– Госпожа Воротынцева, к нам поступило сообщение, что вы
нарушили правила дорожного движения, превысили скорость на трассе.
– Я ничего не нарушала.
– Нет, вы нарушали. Вы превысили скорость. Вас останавливал
полицейский?
– Да. Но я не поняла, чего он от меня хотел. Я плохо говорю
по-английски, а он не знал русского. Мы-с ним так и не нашли общего языка.
– Можно взглянуть на ваши водительские права?
Алиса протянула ему маленькую пластиковую карточку с цветной
фотографией, в девяносто четвертом году. Водитель с четырехлетним стажем не
может не знать: если его останавливает дорожная полиция, это означает, что он
нарушил. А за нарушение положено платить штраф. Что же вам не ясно? Даже если
бы полицейский говорил с вами по-китайски, вы обязаны были заплатить.
– Я предлагала ему деньги.
– Штраф платят по квитанции. Вы предлагали взятку. Между
прочим, это преследуется по закону.
– Хорошо, допустим, – вздохнула Алиса, метнув взгляд на
настенные электронные часы, – и сколько полагается платить по вашим законам за
превышение скорости?
– Сумма обозначена в квитанции.
– А разве мне ее выдали? – спросила она удивленно.
– Разумеется, – кивнул полицейский, – если пришли сведения о
штрафе, значит, вам должны были выдать квитанцию. Без нее банк не примет у вас
деньги.
– Мне пытались всучить какую-то бумажку. Однако я не читаю
на иврите. И плохо говорю по-английски. Я вообще не поняла, чего хотел от меня
полицейский на шоссе. Мало ли, может, это был переодетый грабитель? У вас здесь
полно бандитов, террористов…
– Госпожа Воротынцева, – жестко произнес Кантор, – вы
нарушили закон и должны заплатить штраф. Сумма составляет тысячу шекелей. Пока
вы не заплатите, мы не можем выпустить вас из страны.

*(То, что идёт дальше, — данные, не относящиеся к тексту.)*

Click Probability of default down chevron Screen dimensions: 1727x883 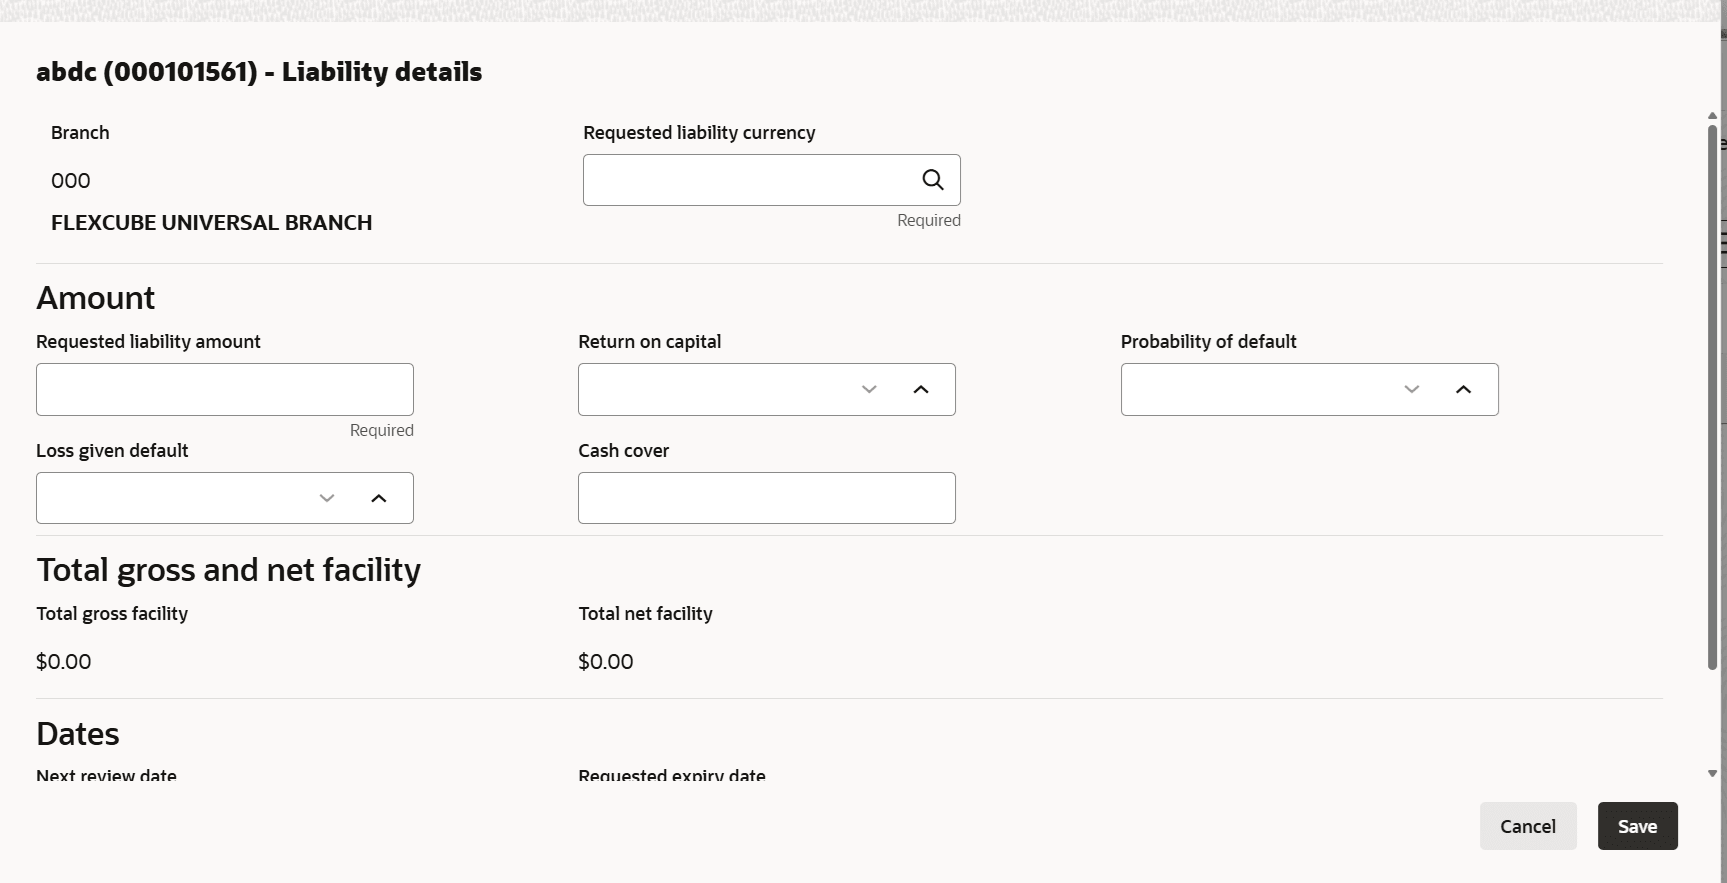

– Но вы понимаете, что это абсурд? Если и было небольшое
превышение скорости, то оно никому ничем не угрожало. Пустая трасса, и кстати,
никаких знаков ограничения на том участке, где меня остановили, не было. Ни в
одной стране мира нет таких огромных штрафов за незначительные нарушения.
Тысяча шекелей – это больше трехсот долларов. У меня просто нет сейчас такой
суммы. У меня только двести долларов на кредитной карточке, – она вытащила
кредитку из сумки, – вот, возьмите, снимите в качестве штрафа всю наличность.

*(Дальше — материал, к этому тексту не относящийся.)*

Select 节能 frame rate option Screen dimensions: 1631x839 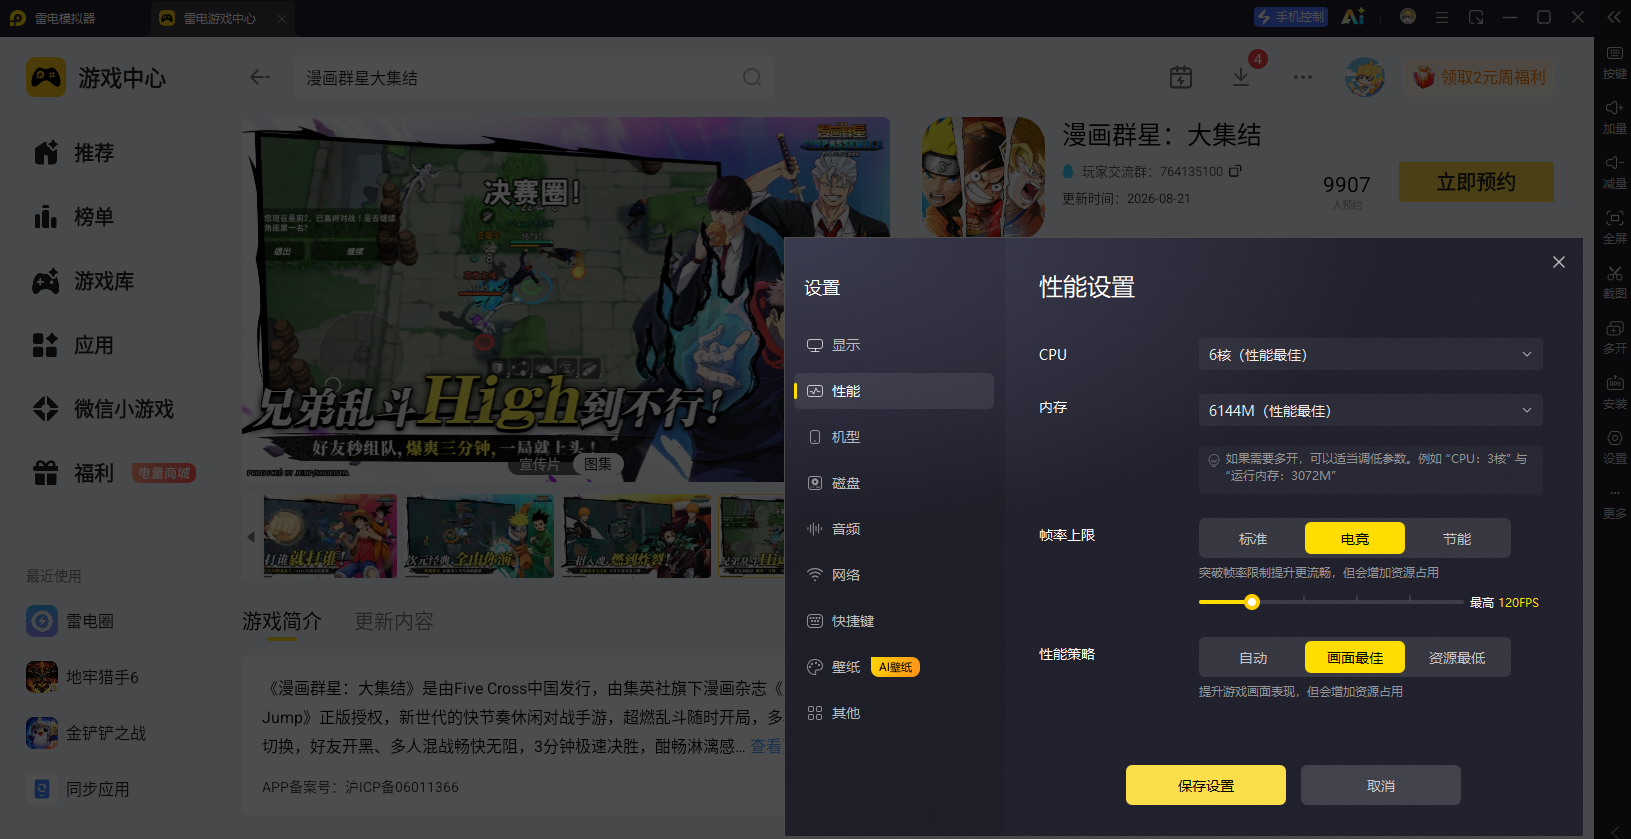(1457, 539)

Алиса говорила очень медленно, во рту пересохло, язык стал
наждачным и еле шевелился. На стене, над головой молодого человека, электронные
часы показывали, что до отлета осталось час сорок минут.
– При всем желании я этого сделать не могу. Штраф принимается
только наличными и только по квитанции.
– Ну хорошо, – кивнула Алиса, – вы не можете выпустить меня
из страны. У меня нет ни квитанции, ни достаточной суммы. Что дальше? Мы с
сыном будем жить в аэропорту Бен-Гурион? Мы опоздаем на самолет, пропадут
билеты. Денег, чтобы купить новые, у меня нет.

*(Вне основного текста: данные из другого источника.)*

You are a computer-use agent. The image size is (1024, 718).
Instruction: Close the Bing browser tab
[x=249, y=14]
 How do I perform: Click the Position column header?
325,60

– Вы нарушили и должны заплатить, – сказал молодой человек.
– Повторяю, я ничего не нарушала. Если вы хотите получить от
меня деньги пожалуйста, я сниму всю наличность с моей кредитной карточки и заплачу.
До отлета самолета осталось час тридцать пять.
– У вас есть знакомые в Израиле, с которыми вы могли бы
связаться? – в черных глазах молодого человека мелькнуло что-то, похожее на
сочувствие. Будет достаточно, если кто-то поручится за вас, возьмет на себя
обязательство оплатить недостающую часть суммы.
Алиса задумалась. В кармане лежала визитная карточка
сотрудника посольства США. Назвать его имя? Или позвонить самой: «Простите,
мистер Баррет вы не могли бы одолжить мне сто долларов?»
Невозможно обращаться с такой просьбой к малознакомому
человеку. Стыдно. Конечно, потом можно перевести деньги на его счет из Москвы
через банк. Но в любом случае на самолет они опоздают. Билеты можно сдать не
позже чем за час до отлета, и то вернут лишь пятьдесят процентов стоимости.
Скоро уже не останется этого часа. Стало быть, придется просить не сто, а почти
тысячу на билеты. Причем не факт, что удастся взять билеты на завтра. Придется
где-то ночевать, чем-то питаться сутки, а может, и двое, и трое суток… О господи,
ну что за бред, в самом деле!..
И вдруг Максимка, который все это время сидел, сжавшись в
комок и глядя в пол, встрепенулся, вскочил и радостно крикнул:
– Бренер! Сережа Бренер! Он живет здесь, в Тель-Авиве!
В комнате стало тихо. Молодой человек сверлил Алису глазами.
Она заметила, что он весьма нервно крутит в пальцах почти выпотрошенную
сигарету.
– Кто такой Сережа Бренер? – спросил он наконец, и на лице
его при этом было написано полнейшее равнодушие.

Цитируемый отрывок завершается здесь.